* [Exercises]:
(a) Answer these questions from the excerpt on the conservation partnership program:
(i) What share of funding do projects in a single state receive?
(ii) What priorities are listed for New Jersey?
(iii) For how long may a partnership agreement run?
(b) Reproduce a passage from the excerpt on the conservation partnership program, beginning at the words "Eligible Participants - Under" and stopping after the words "of the program.".

* [Excerpt]:
______________________________

For projects in eight geographic areas chosen by Secretary. These receive 50 percent of funding. Learn more.

 

State/Multi-State

For projects in a single state. These receive 50 percent of funding.

Learn more.

New Jersey Priorities

New Jersey's priorities are:

  • Water Quality
  • Soil Erosion
  • Soil Quality
  • Wildlife Habitat

Eligibility

Eligible Partners - Agricultural or silvicultural producer associations, farmer cooperatives or other groups of producers, state or local governments, American Indian tribes, municipal water treatment entities, water and irrigation districts, conservation-driven nongovernmental organizations and institutions of higher education.

Eligible Participants - Under RCPP, eligible producers and landowners of agricultural land and non-industrial private forestland may enter into conservation program contracts or easement agreements under the framework of a partnership agreement. 

How to Apply

NRCS will release an announcement for program funding, that will outline requirements for proposal submissions for funding. NRCS will review partnership proposals according to the priorities identified in the announcement and make project selections. Upon selection of a partnership proposal, NRCS and the partner will enter into a partnership agreement through which they will coordinate to provide producers in the project area assistance. Partnership agreements may be for a period of up to five years. NRCS may extend an agreement one time for an additional 12 months if needed to meet the objectives of the program.

  • Visit Grants.gov for the current proposal deadlines, application and information. Search Grant Opportunities for "Regional Conservation Partnership."
  • See more about How to Apply on the national NRCS website.

______________________________

* [Material]:
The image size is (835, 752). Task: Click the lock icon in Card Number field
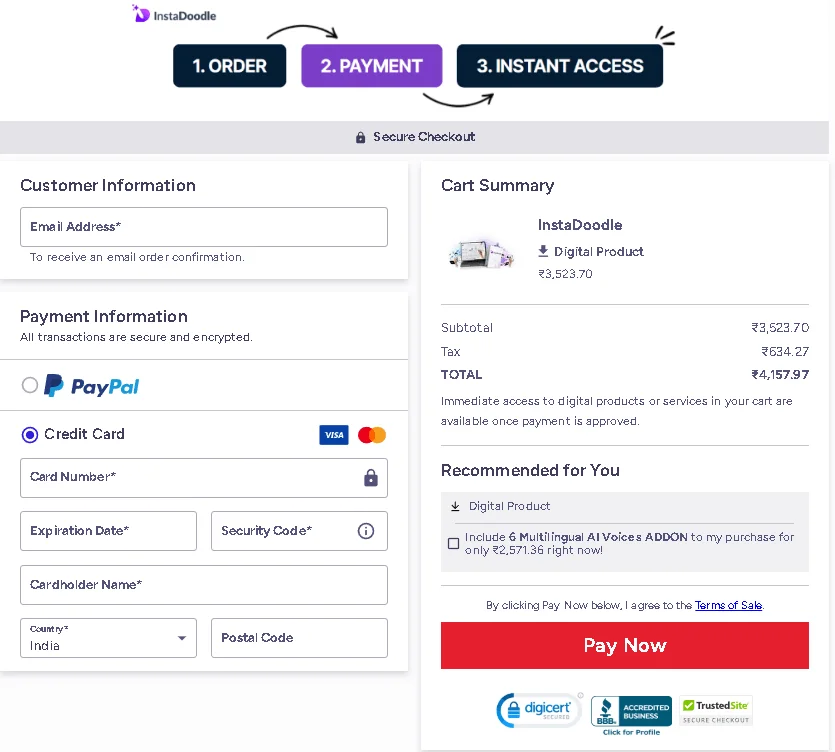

______________________________

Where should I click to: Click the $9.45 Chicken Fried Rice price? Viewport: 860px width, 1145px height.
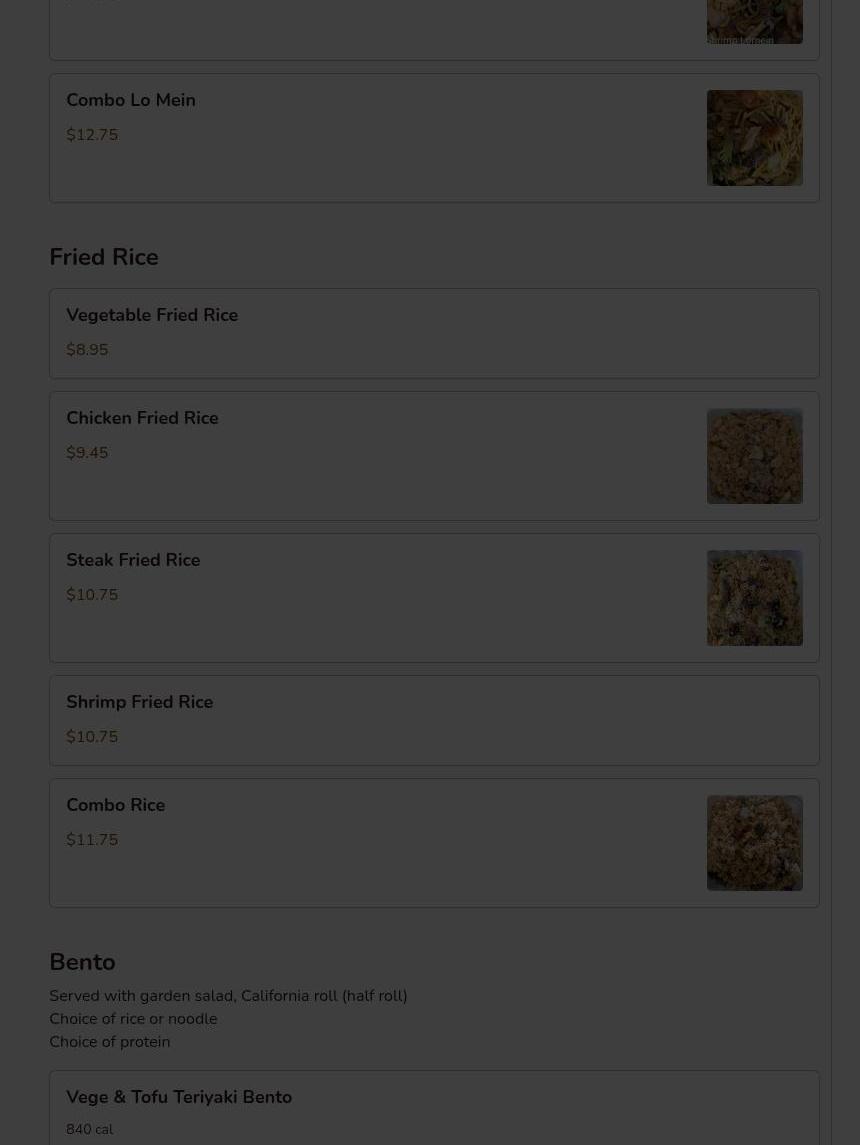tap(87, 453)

______________________________

* [Task-by-task solutions]:
(a)
(i) 50 percent
(ii) Water Quality, Soil Erosion, Soil Quality, and Wildlife Habitat
(iii) Up to five years

(b)
Eligible Participants - Under RCPP, eligible producers and landowners of agricultural land and non-industrial private forestland may enter into conservation program contracts or easement agreements under the framework of a partnership agreement. 

How to Apply

NRCS will release an announcement for program funding, that will outline requirements for proposal submissions for funding. NRCS will review partnership proposals according to the priorities identified in the announcement and make project selections. Upon selection of a partnership proposal, NRCS and the partner will enter into a partnership agreement through which they will coordinate to provide producers in the project area assistance. Partnership agreements may be for a period of up to five years. NRCS may extend an agreement one time for an additional 12 months if needed to meet the objectives of the program.